== Text section

Opinion
A176105
03-20-2024
Leonard R. Berman argued the cause and fled the briefs for appellant. Erin K. Olson argued the cause and fled the brief for respondent.
This is a nonprecedential memorandum opinion pursuant to ORAP 10.30 and may not be cited except as provided in ORAP 10.30(1).
Argued May 12, 2023
Clackamas County Circuit Court 19PR00081; Michael C. Wetzel, Judge.
Leonard R. Berman argued the cause and fled the briefs for appellant.
Erin K. Olson argued the cause and fled the brief for respondent.
Before Shorr, Presiding Judge, Mooney, Judge, and Pagán, Judge.
SHORR, P. J.
This appeal concerns a trial court's determination that appellant, an attorney, did not have a binding contingent fee agreement for his legal services in bringing a civil rights lawsuit for a minor child, Q. Berman appeals from a limited judgment and money award in favor of the conservator of Q. Berman asserts that the trial court erred in concluding that it could void the contingency agreement and calculate a different attorney fee. We affirm.
Berman entered into a contingent fee agreement with Duvall, Q's father, to represent Q in a federal civil rights claim against DHS, in response to abuse that Q suffered while in foster care. Berman filed the lawsuit in federal court, identifying the plaintiff as "Cory Duvall, on Behalf of Minor [Q]." Following a settlement conference before a federal magistrate judge, the parties reached a settlement agreement. Due to the large sum involved, the settlement was required to be approved by the state probate court. Q's paternal grandmother, Rohmer, was appointed by the court to serve as Q's conservator; Berman represented her.
Rohmer has since been replaced by a professional fiduciary.

====
== Provided data

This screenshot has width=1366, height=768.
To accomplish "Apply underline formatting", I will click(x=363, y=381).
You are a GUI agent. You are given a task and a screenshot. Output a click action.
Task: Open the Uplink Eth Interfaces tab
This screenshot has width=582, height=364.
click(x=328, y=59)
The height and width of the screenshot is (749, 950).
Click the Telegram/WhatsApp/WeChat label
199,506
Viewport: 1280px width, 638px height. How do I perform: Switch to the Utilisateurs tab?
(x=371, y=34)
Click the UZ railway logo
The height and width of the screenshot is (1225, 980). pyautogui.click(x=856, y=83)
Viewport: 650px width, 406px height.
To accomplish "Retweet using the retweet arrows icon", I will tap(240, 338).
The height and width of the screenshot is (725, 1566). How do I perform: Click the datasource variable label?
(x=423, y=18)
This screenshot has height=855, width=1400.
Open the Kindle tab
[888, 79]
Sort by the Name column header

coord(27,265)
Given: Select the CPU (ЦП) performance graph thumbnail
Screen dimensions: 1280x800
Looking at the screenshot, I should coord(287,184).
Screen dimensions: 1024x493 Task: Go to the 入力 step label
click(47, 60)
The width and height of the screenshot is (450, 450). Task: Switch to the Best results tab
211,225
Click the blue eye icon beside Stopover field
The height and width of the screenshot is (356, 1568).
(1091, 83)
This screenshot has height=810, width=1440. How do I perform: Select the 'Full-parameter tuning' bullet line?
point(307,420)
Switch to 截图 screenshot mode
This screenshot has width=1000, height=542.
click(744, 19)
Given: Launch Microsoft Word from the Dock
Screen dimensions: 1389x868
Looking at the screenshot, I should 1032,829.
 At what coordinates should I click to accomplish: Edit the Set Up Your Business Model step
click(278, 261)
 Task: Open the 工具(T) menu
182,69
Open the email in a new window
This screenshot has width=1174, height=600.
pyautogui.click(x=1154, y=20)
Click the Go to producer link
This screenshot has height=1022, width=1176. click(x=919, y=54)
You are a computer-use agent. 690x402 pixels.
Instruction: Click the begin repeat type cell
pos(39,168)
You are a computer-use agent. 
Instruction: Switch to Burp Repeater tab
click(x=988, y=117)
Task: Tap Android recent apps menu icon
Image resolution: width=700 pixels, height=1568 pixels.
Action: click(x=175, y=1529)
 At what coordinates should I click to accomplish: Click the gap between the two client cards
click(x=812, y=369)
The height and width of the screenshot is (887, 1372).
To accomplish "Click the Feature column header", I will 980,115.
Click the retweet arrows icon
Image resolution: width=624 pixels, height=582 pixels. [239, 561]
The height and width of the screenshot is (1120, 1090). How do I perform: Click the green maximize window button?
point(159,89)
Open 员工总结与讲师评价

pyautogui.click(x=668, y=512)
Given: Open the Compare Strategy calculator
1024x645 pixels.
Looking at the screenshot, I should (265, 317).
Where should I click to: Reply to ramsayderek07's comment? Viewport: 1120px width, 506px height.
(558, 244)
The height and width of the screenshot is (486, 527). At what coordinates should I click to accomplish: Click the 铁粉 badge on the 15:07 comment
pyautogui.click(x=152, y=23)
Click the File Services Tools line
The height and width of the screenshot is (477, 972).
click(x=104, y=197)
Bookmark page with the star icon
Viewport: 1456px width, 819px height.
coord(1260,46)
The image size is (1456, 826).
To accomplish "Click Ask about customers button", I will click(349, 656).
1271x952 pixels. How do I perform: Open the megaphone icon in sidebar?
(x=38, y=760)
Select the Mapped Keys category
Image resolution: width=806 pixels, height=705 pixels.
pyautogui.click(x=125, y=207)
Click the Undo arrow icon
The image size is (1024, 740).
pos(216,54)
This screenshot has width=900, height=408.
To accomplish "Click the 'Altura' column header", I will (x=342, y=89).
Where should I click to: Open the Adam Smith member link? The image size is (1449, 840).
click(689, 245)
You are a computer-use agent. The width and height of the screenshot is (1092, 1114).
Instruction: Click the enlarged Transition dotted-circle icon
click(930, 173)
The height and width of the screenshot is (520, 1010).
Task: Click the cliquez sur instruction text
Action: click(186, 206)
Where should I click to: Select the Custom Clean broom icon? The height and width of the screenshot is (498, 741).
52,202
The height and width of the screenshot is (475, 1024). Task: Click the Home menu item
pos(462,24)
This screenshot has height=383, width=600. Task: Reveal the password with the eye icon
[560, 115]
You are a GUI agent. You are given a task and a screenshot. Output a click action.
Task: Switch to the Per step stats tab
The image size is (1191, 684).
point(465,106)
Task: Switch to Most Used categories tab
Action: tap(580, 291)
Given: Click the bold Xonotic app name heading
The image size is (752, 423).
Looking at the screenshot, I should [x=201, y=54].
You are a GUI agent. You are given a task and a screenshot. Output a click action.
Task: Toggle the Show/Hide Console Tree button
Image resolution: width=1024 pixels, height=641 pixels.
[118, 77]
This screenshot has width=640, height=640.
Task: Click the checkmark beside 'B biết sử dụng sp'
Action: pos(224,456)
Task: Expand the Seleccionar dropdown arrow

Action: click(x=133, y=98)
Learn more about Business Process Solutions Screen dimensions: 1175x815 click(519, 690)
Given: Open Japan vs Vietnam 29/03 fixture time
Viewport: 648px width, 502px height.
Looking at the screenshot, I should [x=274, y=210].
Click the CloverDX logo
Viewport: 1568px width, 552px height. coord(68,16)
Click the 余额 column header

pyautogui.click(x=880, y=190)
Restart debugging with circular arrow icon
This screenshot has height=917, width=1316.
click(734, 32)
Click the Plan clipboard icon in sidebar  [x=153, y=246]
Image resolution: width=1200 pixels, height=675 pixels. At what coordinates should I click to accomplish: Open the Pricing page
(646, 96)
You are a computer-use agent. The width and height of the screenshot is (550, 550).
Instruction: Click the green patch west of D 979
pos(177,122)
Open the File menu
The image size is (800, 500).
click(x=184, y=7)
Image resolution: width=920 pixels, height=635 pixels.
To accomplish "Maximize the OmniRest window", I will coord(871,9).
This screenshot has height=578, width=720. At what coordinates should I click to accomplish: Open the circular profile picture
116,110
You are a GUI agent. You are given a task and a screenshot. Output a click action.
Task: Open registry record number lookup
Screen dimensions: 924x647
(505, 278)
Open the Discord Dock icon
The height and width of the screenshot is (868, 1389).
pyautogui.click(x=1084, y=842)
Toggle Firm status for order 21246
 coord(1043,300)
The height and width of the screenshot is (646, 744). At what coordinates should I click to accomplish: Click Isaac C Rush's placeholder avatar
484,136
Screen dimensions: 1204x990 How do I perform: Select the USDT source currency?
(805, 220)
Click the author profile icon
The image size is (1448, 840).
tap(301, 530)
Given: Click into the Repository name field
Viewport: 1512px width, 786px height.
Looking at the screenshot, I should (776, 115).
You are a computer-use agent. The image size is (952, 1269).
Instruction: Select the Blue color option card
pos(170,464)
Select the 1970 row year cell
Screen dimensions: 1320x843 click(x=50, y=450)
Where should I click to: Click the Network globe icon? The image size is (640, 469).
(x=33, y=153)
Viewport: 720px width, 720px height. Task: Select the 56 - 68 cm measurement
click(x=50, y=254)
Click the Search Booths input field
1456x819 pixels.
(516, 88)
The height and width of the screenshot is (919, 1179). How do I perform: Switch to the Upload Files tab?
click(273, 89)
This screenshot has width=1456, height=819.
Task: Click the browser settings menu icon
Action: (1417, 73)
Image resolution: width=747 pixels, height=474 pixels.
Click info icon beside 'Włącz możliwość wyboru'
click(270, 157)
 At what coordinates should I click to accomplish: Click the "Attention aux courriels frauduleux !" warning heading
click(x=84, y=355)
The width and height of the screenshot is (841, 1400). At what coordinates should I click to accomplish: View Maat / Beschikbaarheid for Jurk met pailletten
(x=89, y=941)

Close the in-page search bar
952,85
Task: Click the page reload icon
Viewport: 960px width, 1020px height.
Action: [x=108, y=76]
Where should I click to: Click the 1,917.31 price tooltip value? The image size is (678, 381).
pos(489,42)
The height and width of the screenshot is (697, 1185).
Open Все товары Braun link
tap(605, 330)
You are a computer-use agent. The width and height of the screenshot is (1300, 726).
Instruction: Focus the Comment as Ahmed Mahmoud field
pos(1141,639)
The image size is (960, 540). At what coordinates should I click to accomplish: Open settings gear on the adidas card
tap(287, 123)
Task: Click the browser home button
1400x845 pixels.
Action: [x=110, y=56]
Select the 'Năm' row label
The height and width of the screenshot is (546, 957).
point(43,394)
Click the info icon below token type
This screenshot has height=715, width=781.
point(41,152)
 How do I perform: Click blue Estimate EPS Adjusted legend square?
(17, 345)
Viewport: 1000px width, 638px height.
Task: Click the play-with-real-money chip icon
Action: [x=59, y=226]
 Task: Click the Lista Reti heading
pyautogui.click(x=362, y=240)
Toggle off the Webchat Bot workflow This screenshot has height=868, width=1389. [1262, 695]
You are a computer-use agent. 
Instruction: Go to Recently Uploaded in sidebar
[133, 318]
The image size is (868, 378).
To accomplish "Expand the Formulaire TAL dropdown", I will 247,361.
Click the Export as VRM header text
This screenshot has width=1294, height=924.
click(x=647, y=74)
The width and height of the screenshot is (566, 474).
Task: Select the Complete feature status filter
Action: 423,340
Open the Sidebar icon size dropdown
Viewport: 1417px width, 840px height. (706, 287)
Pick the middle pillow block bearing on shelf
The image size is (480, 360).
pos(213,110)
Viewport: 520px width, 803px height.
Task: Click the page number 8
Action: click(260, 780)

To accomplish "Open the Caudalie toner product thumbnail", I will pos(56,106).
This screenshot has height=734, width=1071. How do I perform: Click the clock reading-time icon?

====

Tasks:
a - Say whether each statement below agrees with the appellate opinion above, and quote the deciding words of the text for each.
(i) The appellate court reversed the trial court's decision.
(ii) Berman made the contingent fee agreement with Q's father.
(iii) Rohmer is Q's maternal grandmother.
b - Answer these questions from the appellate opinion above.
(i) Which circuit court decided the case below?
(ii) On what date was the appeal argued?
(iii) Who argued the cause for the respondent?

Task responses:
a -
(i) No: "We affirm."
(ii) Yes: "Berman entered into a contingent fee agreement with Duvall, Q's father"
(iii) No: "Q's paternal grandmother, Rohmer"

b -
(i) Clackamas County Circuit Court
(ii) May 12, 2023
(iii) Erin K. Olson